*Task to complete:* Write out the records that appear below, verbatim and complete, but without pictures.

*Entries provided:*
--------

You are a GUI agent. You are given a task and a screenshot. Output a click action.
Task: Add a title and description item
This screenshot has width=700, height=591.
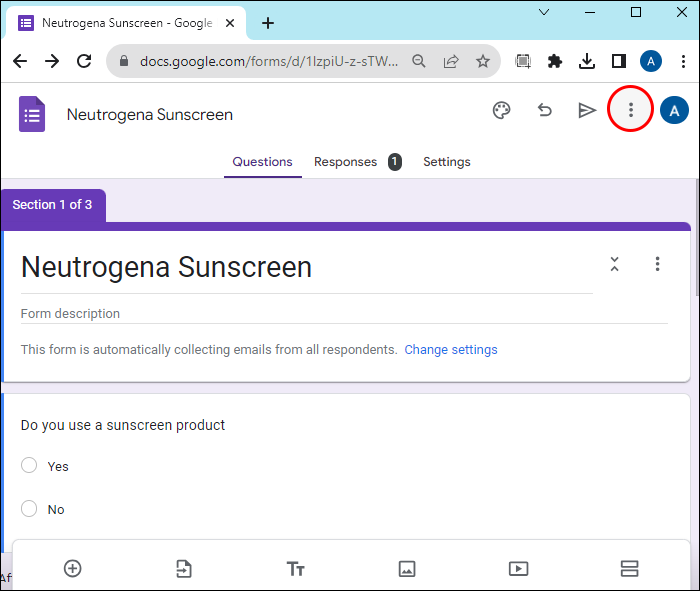[x=296, y=569]
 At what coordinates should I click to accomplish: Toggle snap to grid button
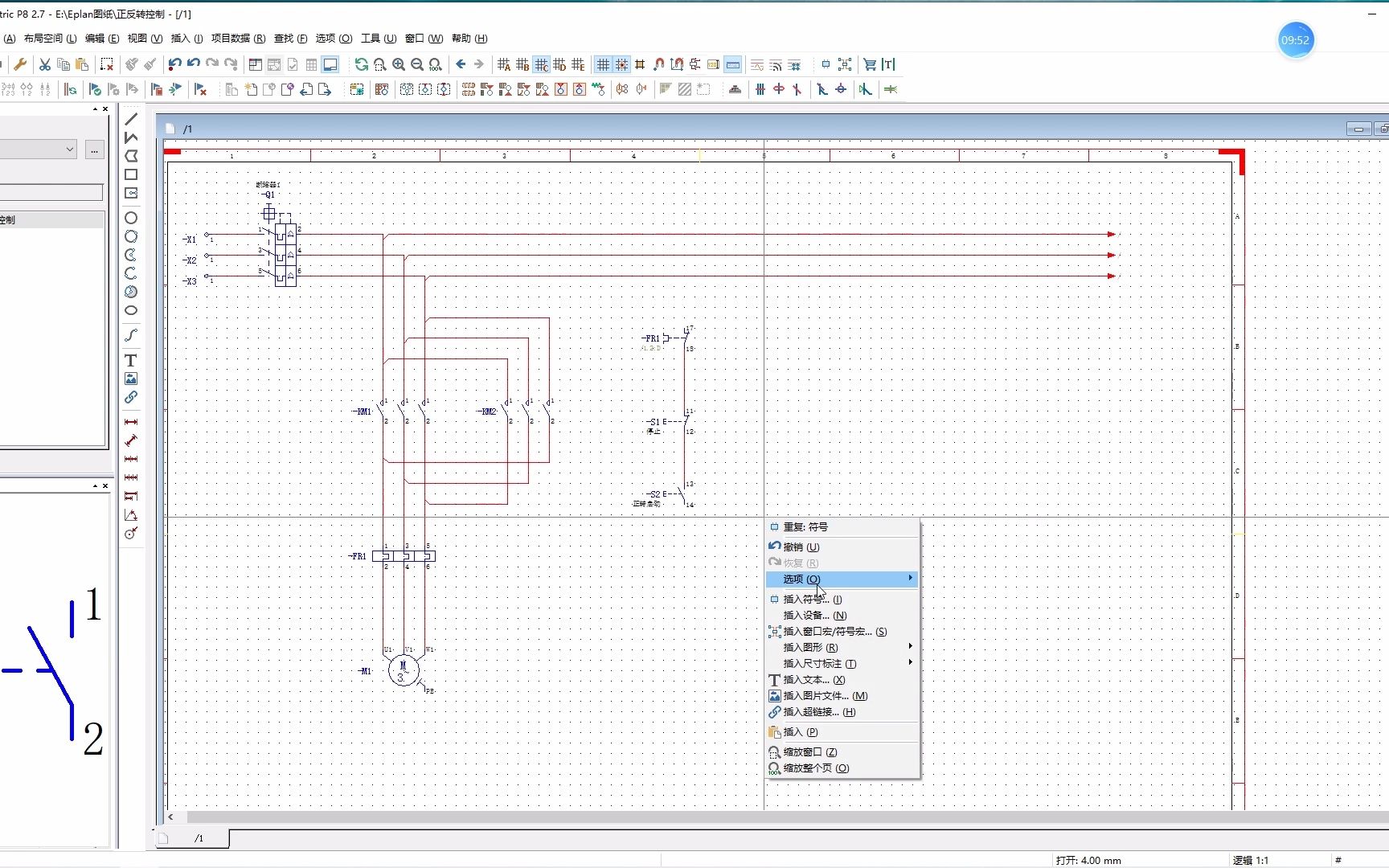621,64
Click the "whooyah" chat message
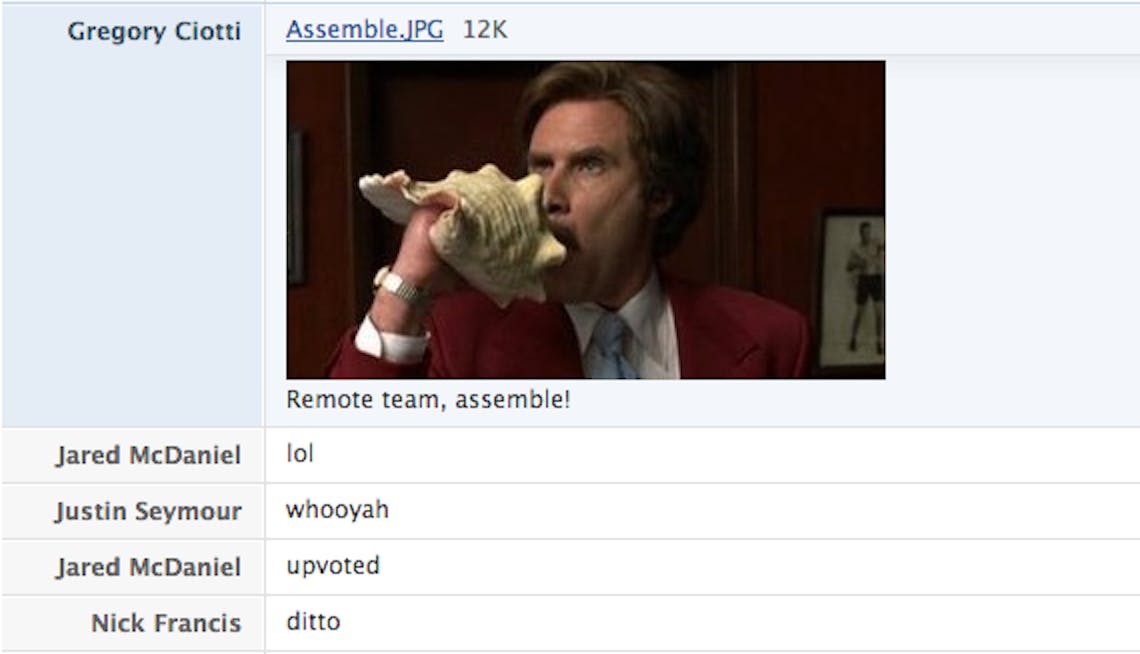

--------

*Exercise result:*
You are a GUI agent. You are given a task and a screenshot. Output a click action.
Task: Add a title and description item
This screenshot has width=700, height=591.
[x=296, y=569]
 At what coordinates should I click to accomplish: Toggle snap to grid button
621,64
Click the "whooyah" chat message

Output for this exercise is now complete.